Treasury sets out reforms to Money Laundering Regulations


Reynolds: Closing loopholes

The government has outlined how it will improve the anti-money laundering (AML) regime by publishing a slew of planned changes to the underlying regulations.

As part of the Industrial Strategy published last month, the government said it recognised the importance of ensuring the Money Laundering Regulations 2017 (MLRs) were “clearer and more proportionate”.

Last week, alongside the latest National Risk Assessment – which continued to describe legal services as high risk in relation to money laundering – HM Treasury published its response to last year’s consultation on technical changes to make the MLRs “more effective”, to which it received 224 submissions.

The response noted that the legal sector had highlighted “a lack of clarity regarding what source of funds checks might materially constitute in the case of legal transactions and lawyer-client relationships”.

HM Treasury has decided to retain the current wording of the MLRs in respect of source of funds checks “to preserve flexibility” but said it would work with regulators and industry bodies “to improve sector-specific guidance”.

On digital ID, the Treasury and the Department for Science, Innovation and Technology will jointly produce guidance on using digital identities for verification checks, with the aim of providing “clarity on the definition of a digital identity, and give further detail on how digital identities can be used in line with the MLRs’ risk-based approach”.

The regulations will also be clarified so that enhanced due diligence (EDD) is required on “unusually complex” transactions, instead of all complex transactions.

Another change to mandate EDD in relation to high-risk third countries only “where the relevant transactions or customer relationships involve a person established in a Call for Action country, not an Increased Monitoring List country”.
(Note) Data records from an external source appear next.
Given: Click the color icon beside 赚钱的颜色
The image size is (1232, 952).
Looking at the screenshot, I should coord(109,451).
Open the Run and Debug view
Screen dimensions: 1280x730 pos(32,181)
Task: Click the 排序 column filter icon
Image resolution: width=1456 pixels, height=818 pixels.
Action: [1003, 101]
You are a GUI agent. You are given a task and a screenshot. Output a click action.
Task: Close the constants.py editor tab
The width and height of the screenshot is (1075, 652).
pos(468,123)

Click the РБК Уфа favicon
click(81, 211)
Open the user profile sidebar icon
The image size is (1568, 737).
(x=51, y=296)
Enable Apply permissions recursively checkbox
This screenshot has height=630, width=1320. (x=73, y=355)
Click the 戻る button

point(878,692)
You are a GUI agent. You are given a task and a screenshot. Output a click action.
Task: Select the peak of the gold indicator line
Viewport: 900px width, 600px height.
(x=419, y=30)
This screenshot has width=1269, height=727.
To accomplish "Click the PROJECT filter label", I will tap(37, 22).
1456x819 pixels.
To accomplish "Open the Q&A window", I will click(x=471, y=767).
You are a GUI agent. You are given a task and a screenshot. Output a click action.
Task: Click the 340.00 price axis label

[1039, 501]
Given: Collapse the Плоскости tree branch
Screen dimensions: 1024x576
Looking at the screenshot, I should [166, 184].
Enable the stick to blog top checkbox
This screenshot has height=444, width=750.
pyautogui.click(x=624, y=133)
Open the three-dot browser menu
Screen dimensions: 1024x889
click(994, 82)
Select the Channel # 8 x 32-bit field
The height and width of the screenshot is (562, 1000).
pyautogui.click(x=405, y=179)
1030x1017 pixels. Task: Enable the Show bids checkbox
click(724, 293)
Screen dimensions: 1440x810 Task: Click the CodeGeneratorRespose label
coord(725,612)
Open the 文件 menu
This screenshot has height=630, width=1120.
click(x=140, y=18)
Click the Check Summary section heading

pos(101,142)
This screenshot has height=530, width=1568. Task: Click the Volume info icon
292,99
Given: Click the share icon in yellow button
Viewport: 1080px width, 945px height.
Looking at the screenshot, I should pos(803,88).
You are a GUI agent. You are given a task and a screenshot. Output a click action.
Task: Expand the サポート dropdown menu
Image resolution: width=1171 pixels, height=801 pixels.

The consultation sought views on whether changes to the simplified due diligence (SDD) rules would help businesses that have struggled to access pooled client accounts (PCAs), which it said were used by solicitors among others to hold client funds on behalf of a number of different clients.

Feedback indicated that banks were keen to offer this type of account, but the current link between PCAs and SDD meant that they were only able to do so in very narrow circumstances, so the government would remove it.

“In order to maintain a risk-based approach, the new provisions will build in protections by requiring financial institutions to take additional measures to establish the purpose of the PCA and assess the level of ML/TF [terrorist financing] risk associated with the PCA.

“Financial institutions will not be required to conduct CDD on the persons on whose behalf monies are held in the PCA, but information on the identity of these underlying customers will be required to be available on request.

“The intention of this change is to allow financial institutions to take a risk-based approach when offering PCAs.”

The Treasury will publish the draft statutory instrument “in the coming months” for technical feedback, before laying in Parliament later this year if parliamentary time allows.

Emma Reynolds MP, economic secretary to the Treasury and City minister, stressed the importance of the UK maintaining high standard, particularly ahead of the Financial Action Task Force’s upcoming assessment of the UK’s AML regime.

“The changes we are taking forward will strengthen our regime by closing loopholes in the existing regulations, addressing new and emerging threats, and clarifying requirements so that they are more targeted and effective.

“We are confident that these changes represent a balanced approach to mitigating illicit finance risks and supporting businesses to invest and grow.”